In the first of a new series of articles, Construction and Commercial Litigation Partner, Richard Millard, looks at recent developments in Construction Law.

The recent decision in the Supreme Court (formerly the House of Lords) in RTS Flexible Systems Limited (Respondents) v Molkerei Alois Müller Gmbh & Co KG [2010] UKSC 14 highlights the problems that businesses can create for themselves when they postpone finalising the terms of a contract.

Very often, parties begin to draw up a formal written contract but start to perform the contract before the formal terms are fully agreed. In this situation the courts have to decide whether a legally binding contract has come into existence, and on what terms. There are numerous cases looking at the position where letters of intent are issued as a preliminary step to a formal contract, or where terms are passed back and forth and end up sitting in someone’s drawer.

In January 2005, RTS successfully tendered for a £1.68 million project to supply Müller with an automated system for packaging yoghurt pots. It was agreed that RTS would begin work on the basis of a four week letter of intent while the parties negotiated the terms of a final contract.

The form of contract being used stipulated that the Contract would only become effective once all counterparts had been signed by the contracting parties and exchanged.

The parties agreed the majority of the terms during which time RTS continued to work on the project beyond the time period stipulated in the letter of intent. The project ran into difficulties and the issue was whether a contract had been entered into.

The Supreme Court found that on the evidence the parties had reached agreement during the course of which by their conduct they had waived reliance on compliance with the above clause that required all counterparts to be signed and delivered.It reached a different conclusion to the lower Courts. Lord Clarke commented that

   "the different decisions in the courts below and the arguments in this court demonstrate the perils of beginning work without agreeing the precise basis upon which it is to be done. The moral of the story to is to agree first and to start work later."

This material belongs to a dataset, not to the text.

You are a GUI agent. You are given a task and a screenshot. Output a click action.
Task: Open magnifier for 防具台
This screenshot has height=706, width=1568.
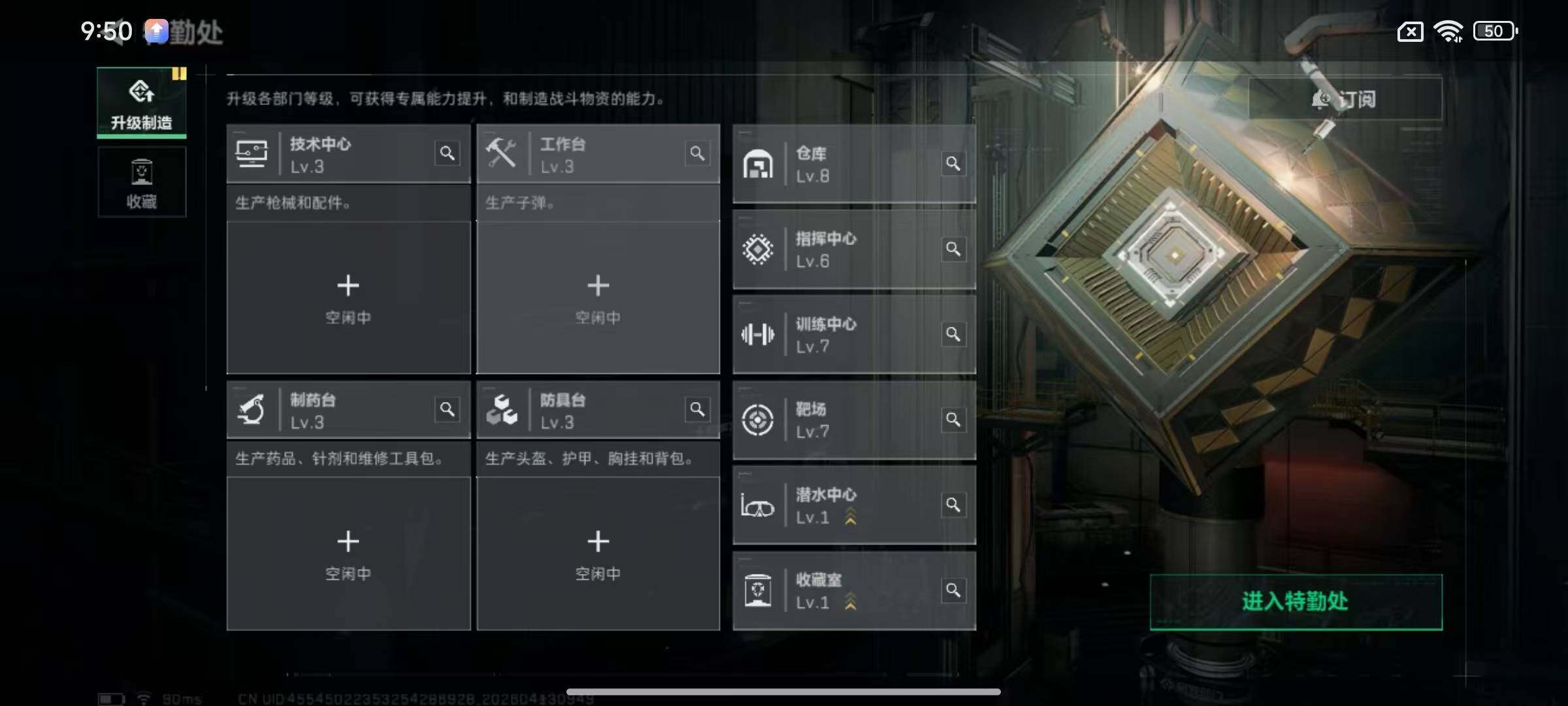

Businesses may not always find it possible to agree on the terms before work starts but every effort should be made to finalise those terms at the earliest opportunity. This case highlights how cautious parties must be when beginning to carry out their side of the contract as they may waive the protection offered by a "subject to contract" provision. It is far better to reach an agreement on the terms or have certainty as to what each parties’ obligations are and avoid the potential for a dispute arising at a later date.